Let $\phi(u, p)$ be a formula. For any $X$ and $p$ , there exists a set $Y = \{ u \in X : \phi(u, p) \}$ .

The Axiom Schema of Separation is an axiom schema of Zermelo-Fraenkel set theory. Note that it represents infinitely many individual axioms, one for each formula $\phi$ . In symbols, it reads:$$ \forall X \forall p \exists Y \forall u(u \in Y \leftrightarrow u \in X \land \phi(u, p)).$$ By Extensionality, the set $Y$ is unique.

The Axiom Schema of Separation implies that $\phi$ may depend on more than one parameter $p$ .

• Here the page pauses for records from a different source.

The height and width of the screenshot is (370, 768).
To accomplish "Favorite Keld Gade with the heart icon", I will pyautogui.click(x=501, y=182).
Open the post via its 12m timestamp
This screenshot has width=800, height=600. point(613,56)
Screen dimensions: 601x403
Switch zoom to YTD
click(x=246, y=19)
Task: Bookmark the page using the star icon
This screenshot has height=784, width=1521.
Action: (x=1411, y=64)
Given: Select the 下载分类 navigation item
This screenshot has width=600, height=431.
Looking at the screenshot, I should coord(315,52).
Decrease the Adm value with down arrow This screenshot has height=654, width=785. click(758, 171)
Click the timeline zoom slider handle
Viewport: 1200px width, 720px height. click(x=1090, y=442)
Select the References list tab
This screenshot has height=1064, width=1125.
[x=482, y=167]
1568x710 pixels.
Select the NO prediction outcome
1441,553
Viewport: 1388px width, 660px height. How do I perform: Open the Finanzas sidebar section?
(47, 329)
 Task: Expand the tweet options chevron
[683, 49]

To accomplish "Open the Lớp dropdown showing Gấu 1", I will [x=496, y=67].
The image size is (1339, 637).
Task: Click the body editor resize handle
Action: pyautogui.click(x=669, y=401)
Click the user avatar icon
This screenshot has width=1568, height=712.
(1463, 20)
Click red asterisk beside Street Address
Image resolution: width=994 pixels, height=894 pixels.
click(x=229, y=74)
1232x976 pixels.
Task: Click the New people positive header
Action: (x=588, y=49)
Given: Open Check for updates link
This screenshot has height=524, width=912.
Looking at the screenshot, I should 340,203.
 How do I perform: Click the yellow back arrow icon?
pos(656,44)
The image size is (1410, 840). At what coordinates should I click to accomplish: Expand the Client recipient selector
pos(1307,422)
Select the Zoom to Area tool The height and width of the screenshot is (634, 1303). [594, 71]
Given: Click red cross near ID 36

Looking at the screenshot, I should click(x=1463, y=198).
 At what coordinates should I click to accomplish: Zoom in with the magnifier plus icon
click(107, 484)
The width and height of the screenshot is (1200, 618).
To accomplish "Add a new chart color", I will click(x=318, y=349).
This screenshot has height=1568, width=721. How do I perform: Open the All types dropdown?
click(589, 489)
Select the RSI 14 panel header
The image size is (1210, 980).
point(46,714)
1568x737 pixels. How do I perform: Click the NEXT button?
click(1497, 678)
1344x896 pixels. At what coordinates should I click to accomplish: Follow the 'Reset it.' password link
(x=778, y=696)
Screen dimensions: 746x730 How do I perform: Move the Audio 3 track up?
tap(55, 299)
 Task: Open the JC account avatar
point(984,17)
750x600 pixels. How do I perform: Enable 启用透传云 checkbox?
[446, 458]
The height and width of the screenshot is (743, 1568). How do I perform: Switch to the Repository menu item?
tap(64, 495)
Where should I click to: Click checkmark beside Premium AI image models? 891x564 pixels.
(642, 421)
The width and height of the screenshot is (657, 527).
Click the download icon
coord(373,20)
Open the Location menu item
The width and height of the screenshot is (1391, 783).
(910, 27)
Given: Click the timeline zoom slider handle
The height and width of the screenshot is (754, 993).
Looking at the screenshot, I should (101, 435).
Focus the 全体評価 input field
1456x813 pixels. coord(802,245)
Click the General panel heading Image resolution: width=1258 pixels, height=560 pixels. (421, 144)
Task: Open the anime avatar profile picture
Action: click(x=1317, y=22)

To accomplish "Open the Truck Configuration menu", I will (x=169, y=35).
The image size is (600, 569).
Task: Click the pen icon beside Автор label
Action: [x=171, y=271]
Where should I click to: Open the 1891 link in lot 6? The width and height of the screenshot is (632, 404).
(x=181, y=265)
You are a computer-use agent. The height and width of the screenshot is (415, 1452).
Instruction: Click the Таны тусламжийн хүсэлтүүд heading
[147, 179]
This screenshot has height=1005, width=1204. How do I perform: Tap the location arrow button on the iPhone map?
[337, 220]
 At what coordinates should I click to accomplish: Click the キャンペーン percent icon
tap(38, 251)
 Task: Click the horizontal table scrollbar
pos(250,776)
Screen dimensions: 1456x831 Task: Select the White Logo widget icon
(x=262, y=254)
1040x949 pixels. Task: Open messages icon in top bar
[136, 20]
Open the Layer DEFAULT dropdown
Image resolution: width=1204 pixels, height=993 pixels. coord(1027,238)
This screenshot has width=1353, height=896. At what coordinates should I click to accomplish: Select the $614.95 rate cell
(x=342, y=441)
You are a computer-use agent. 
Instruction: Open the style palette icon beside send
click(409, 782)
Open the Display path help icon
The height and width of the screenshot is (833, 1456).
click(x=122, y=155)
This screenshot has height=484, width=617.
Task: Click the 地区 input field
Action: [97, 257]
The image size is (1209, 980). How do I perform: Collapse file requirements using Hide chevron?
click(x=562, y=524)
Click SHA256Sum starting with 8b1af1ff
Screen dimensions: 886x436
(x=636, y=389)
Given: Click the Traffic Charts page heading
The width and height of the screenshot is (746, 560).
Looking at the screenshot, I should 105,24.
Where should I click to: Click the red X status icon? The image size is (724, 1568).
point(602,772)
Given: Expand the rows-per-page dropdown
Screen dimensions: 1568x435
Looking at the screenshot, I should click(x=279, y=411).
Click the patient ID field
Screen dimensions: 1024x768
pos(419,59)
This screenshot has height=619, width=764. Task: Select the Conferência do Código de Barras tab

We may show by induction that if $\phi(u, p_1, \ldots, p_n)$ is a formula, then$$ \forall X \forall p_1 \cdots \forall p_n \exists Y \forall u(u \in Y \leftrightarrow u \in X \land \phi(u, p_1, \ldots, p_n))$$ holds, using the Axiom Schema of Separation and the Axiom of Pairing.

Another consequence of the Axiom Schema of Separation is that a subclass of any set is a set. To see this, let $\mathbf{C}$ be the class $\mathbf{C} = \{ u : \phi(u, p_1, \ldots, p_n) \}$ . Then$$ \forall X \exists Y (\mathbf{C} \cap X = Y)$$ holds, which means that the intersection of $\mathbf{C}$ with any set is a set. Therefore, in particular, the intersection of two sets $X \cap Y = \{ x \in X : x \in Y \}$ is a set. Furthermore the difference of two sets $X - Y = \{ x \in X : x \notin Y \}$ is a set and, provided there exists at least one set, which is guaranteed by the Axiom of Infinity, the empty set is a set. For if $X$ is a set, then $\emptyset = \{ x \in X : x \neq x \}$ is a set.

Moreover, if $\mathbf{C}$ is a nonempty class, then $\bigcap \mathbf{C}$ is a set, by Separation. $\bigcap \mathbf{C}$ is a subset of every $X \in \mathbf{C}$ .

Lastly, we may use Separation to show that the class of all sets, $V$ , is not a set, i.e., $V$ is a proper class. For example, suppose $V$ is a set. Then by Separation$$ V' = \{ x \in V : x \notin x \}$$ is a set and we have reached a Russell paradox.